Here, a recent survey of the case law by Nancy Kim is encouraging. She reports that the case law is still very inconsistent, and users often lose. But: there’s a movement toward demanding more of websites:
“The standards of “notice” and “manifestation of assent” remain the same, but how those standards are applied varies depending upon the facts of the case and the jurisdiction. Berkson v. Gogo LLC and Nguyen v. Barnes & Noble, Inc. have been particularly influential in helping inform the application of the standards. Reflecting the influence of these two cases, courts have started to assess the reasonableness of notice by evaluating the website experience from the perspective of the offeree and by considering how the drafter chose to present terms. Thus, instead of asking why the offeree failed to read visible terms, more and more courts are asking why the offeror failed to draft terms in a more conspicuous manner. As the court in Rushing v. Viacom Inc. emphasized, the burden is on website owners to “put users on notice of the terms to which they wish to bind consumers.” Accordingly, courts are increasingly asking for two types of evidence from drafters. The first is in the form of screenshots or webflows that demonstrate how the terms were presented to plaintiffs. The second is in the form of the drafter’s internal records that document that the plaintiff actually accessed the website at the time the notice was allegedly presented.” (1693)

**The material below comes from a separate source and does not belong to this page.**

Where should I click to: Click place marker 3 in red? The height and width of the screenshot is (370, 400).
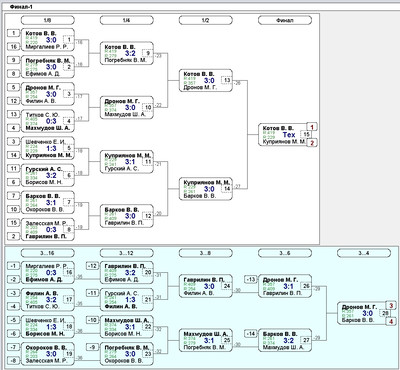point(391,305)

There’s a lot to be done here, of course, but it’s nice to see some legal pushback, and to see how courts understand evidence and other traditional legal concepts in this context. Kim cites several cases where courts determined that reasonably prudent users would not realize that they were entering into a contractual relation – for example, there was a hyperlinked “terms of service” but it was buried several pages into a website and well below the prominent “click here for the next step of your purchase.” Nearly all of the cases Kim cites are about the enforceability of mandatory arbitration clauses, which suggests both the specificity of the subject position the websites are constructing, and the extent to which its enforceability is an artifact of their power over not just users but the state.